For the entries below, print exactly the lines between the line holding "Viewport: 1070px width, 634px height." and the line holding "Task: Click the Product", inclusive, and nothing else.

=== Items from a data source ===
* * *
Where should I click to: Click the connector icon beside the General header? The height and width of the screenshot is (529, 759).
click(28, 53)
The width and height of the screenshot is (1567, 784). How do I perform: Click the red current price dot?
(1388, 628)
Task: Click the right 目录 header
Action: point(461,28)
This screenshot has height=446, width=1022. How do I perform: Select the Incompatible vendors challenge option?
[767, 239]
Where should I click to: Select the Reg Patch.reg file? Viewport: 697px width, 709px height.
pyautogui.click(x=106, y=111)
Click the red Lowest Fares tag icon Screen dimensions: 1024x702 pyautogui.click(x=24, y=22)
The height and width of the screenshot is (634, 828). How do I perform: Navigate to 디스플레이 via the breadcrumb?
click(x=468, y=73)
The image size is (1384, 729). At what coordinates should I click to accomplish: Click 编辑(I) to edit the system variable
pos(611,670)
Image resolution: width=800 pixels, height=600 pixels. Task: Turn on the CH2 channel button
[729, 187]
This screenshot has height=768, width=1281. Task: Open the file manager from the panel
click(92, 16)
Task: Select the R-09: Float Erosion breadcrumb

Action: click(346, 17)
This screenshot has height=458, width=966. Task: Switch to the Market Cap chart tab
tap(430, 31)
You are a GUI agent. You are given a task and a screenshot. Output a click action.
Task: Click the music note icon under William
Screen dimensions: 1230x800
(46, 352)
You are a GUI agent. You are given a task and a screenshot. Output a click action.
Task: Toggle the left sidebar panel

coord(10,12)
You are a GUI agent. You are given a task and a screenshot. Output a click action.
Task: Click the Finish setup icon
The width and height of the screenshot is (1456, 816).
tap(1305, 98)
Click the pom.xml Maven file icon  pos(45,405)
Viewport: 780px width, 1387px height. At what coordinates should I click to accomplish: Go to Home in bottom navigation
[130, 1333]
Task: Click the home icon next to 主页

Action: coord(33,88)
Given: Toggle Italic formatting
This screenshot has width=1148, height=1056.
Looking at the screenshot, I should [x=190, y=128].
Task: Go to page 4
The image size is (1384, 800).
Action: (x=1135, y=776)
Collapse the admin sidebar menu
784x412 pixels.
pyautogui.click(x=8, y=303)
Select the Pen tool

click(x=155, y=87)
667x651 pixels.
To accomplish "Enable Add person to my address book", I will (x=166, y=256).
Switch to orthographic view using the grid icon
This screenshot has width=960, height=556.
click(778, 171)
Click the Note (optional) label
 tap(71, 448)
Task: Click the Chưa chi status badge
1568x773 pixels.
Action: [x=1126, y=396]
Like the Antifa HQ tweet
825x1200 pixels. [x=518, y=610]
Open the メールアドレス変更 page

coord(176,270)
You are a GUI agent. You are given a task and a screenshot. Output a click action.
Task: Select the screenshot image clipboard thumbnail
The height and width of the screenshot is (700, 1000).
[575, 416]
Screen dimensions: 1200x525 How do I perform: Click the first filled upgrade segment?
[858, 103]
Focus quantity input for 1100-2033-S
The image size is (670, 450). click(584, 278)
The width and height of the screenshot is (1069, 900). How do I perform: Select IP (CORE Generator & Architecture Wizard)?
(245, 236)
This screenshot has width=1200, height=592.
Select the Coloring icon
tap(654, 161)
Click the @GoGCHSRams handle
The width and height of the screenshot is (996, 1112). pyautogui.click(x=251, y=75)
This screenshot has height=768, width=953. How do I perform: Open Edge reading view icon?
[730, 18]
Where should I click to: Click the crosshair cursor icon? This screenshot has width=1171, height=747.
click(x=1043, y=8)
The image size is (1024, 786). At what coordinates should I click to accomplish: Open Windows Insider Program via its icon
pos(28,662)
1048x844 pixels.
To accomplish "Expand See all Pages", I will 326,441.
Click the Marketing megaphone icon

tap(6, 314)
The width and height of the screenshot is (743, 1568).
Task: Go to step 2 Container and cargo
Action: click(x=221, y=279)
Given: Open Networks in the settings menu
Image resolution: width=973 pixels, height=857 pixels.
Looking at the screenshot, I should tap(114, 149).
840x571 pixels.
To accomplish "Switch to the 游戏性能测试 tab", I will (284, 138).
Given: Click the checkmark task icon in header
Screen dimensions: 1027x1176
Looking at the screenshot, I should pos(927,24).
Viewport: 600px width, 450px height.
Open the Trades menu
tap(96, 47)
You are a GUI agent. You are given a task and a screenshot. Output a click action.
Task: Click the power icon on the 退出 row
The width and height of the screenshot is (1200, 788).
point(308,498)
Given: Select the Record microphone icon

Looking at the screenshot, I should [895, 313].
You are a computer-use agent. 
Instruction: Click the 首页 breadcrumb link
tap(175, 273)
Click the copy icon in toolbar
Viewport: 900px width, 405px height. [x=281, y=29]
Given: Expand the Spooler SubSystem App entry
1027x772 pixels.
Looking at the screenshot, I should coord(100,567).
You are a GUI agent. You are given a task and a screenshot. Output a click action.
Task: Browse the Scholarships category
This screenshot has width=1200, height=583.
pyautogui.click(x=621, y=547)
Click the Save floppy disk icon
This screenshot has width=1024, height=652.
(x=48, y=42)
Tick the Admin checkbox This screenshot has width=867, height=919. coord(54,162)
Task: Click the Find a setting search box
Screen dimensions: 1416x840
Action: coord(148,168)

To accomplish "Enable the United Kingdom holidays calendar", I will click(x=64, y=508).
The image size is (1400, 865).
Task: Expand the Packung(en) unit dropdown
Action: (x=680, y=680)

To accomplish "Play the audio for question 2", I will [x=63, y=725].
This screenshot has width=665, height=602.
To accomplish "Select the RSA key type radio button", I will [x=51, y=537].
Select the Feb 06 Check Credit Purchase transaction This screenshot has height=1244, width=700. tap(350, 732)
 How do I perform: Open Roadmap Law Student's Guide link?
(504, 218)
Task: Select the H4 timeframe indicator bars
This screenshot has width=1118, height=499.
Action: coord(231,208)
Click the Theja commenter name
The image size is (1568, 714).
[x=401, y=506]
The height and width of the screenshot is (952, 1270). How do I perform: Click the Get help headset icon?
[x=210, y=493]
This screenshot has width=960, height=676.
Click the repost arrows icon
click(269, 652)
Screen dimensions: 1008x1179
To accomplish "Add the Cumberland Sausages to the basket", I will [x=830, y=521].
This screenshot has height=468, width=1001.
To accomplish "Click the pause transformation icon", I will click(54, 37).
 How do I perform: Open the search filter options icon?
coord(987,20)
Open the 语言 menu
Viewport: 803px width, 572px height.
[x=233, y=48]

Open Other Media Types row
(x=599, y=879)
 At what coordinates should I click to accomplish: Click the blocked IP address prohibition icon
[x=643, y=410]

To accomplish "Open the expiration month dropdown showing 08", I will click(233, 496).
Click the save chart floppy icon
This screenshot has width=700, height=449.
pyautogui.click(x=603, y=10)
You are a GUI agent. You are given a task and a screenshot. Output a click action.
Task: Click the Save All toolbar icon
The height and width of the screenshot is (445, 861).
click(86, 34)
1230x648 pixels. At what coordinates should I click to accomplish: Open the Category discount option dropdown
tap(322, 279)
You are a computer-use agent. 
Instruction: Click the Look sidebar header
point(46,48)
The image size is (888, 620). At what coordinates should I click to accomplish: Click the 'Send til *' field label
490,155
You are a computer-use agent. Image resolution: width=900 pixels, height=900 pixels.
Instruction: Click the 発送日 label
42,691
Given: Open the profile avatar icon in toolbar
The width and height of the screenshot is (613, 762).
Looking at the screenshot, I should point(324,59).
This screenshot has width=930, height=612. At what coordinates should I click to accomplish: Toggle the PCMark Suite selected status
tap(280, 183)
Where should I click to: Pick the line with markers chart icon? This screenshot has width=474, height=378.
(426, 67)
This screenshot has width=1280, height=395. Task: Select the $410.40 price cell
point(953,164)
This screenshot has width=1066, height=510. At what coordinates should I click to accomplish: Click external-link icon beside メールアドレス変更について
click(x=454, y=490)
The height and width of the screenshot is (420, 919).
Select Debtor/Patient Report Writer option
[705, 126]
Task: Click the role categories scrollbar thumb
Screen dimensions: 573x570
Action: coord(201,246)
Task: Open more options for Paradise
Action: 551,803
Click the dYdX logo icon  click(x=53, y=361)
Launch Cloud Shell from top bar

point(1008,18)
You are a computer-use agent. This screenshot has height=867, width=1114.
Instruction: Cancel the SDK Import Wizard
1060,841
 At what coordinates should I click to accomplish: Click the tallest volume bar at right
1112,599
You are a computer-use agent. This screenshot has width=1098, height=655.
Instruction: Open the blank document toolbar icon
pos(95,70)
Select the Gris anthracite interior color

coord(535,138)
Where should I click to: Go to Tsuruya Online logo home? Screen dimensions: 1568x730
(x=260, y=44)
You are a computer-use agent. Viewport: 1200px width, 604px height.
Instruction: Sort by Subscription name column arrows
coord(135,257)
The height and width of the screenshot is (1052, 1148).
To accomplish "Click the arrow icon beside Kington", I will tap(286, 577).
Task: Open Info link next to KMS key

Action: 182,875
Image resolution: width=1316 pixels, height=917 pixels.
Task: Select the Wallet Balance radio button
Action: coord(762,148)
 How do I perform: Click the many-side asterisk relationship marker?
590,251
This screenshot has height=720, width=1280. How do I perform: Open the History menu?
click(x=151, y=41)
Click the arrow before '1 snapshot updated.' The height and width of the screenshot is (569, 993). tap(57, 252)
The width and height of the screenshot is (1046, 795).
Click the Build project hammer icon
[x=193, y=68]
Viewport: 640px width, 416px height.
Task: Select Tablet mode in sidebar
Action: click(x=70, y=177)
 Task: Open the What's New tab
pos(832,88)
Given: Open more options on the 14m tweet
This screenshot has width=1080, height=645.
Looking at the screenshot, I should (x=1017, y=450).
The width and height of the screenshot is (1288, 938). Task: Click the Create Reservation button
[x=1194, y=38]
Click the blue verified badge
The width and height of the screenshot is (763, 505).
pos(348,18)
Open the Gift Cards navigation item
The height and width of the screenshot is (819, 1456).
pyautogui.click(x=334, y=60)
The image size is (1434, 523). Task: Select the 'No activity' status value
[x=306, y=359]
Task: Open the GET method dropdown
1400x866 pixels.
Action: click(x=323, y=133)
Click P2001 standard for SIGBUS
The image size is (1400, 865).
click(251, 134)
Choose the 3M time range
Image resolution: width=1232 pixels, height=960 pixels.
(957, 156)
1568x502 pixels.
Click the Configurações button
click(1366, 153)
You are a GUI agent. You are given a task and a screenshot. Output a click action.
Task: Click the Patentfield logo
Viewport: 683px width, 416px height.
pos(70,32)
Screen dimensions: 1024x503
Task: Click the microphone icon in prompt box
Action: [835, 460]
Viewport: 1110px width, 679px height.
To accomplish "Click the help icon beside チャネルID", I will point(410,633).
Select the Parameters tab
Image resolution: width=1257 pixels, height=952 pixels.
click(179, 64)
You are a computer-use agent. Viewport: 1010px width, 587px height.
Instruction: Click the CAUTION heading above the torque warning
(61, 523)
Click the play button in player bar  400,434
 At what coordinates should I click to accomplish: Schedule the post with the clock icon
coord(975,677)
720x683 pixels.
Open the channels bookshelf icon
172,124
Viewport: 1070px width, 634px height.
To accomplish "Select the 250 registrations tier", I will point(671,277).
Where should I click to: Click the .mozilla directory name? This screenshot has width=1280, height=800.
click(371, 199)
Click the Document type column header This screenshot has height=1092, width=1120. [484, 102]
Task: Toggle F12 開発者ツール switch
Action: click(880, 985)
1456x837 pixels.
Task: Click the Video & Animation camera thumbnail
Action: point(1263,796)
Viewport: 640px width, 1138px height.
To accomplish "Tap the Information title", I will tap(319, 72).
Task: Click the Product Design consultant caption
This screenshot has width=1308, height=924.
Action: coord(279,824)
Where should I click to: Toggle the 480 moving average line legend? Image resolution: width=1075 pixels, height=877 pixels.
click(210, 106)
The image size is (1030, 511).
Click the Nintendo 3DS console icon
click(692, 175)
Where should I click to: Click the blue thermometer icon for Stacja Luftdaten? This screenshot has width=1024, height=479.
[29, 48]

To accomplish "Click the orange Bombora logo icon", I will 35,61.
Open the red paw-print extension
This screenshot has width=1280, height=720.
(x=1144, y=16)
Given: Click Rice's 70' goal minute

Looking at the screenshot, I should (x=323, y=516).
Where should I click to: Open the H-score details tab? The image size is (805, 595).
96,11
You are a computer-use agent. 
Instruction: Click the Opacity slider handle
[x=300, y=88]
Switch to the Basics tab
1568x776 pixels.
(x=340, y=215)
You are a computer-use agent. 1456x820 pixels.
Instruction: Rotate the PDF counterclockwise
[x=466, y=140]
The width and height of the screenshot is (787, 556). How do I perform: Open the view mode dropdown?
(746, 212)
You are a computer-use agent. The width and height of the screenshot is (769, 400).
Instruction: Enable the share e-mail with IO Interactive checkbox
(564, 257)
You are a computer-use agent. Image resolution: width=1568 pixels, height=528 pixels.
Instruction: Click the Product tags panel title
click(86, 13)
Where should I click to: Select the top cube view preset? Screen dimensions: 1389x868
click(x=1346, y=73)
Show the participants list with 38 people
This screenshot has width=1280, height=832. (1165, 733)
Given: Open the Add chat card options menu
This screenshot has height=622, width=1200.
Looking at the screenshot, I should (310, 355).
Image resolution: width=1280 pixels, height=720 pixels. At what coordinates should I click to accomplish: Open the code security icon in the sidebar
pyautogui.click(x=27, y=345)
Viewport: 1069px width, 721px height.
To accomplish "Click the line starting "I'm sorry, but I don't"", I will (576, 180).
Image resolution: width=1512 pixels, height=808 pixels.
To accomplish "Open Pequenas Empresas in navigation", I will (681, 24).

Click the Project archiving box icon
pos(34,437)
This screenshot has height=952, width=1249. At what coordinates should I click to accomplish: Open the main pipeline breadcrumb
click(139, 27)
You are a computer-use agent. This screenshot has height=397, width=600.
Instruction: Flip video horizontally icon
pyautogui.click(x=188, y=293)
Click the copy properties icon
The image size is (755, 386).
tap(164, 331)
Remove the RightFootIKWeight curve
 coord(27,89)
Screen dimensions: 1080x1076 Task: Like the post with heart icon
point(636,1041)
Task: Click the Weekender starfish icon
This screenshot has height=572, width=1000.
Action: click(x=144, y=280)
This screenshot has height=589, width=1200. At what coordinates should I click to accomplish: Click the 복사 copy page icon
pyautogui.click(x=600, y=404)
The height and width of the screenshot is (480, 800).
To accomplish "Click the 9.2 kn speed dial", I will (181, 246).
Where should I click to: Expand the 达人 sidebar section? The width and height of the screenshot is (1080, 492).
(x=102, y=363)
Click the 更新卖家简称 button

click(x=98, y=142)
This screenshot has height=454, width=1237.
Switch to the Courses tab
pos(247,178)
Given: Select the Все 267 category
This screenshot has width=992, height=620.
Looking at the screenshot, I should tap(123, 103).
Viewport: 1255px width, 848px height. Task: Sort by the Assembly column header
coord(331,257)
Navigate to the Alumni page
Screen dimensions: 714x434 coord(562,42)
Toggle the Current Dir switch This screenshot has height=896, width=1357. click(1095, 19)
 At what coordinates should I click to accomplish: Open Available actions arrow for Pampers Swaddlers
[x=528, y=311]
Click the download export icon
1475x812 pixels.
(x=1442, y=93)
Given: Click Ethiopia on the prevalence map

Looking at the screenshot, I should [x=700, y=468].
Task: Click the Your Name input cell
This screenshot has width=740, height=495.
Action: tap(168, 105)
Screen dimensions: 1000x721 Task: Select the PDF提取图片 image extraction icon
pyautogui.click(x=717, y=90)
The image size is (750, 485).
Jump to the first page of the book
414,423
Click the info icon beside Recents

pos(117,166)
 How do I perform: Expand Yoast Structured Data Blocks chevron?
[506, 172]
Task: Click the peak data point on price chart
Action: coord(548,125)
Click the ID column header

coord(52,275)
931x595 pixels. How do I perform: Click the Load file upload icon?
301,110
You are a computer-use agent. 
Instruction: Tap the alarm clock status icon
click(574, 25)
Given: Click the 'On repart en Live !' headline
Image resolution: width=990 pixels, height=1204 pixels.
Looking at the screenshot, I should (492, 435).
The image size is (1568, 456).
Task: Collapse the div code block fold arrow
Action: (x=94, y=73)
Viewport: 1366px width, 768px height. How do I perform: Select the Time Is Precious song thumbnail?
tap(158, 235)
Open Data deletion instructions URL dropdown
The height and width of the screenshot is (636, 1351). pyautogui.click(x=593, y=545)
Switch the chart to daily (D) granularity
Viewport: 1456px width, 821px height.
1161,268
* * *
=== Answer ===
Viewport: 1070px width, 634px height.
To accomplish "Select the 250 registrations tier", I will point(671,277).
Where should I click to: Click the .mozilla directory name? This screenshot has width=1280, height=800.
click(371, 199)
Click the Document type column header This screenshot has height=1092, width=1120. [484, 102]
Task: Toggle F12 開発者ツール switch
Action: click(880, 985)
1456x837 pixels.
Task: Click the Video & Animation camera thumbnail
Action: point(1263,796)
Viewport: 640px width, 1138px height.
To accomplish "Tap the Information title", I will tap(319, 72).
Task: Click the Product Design consultant caption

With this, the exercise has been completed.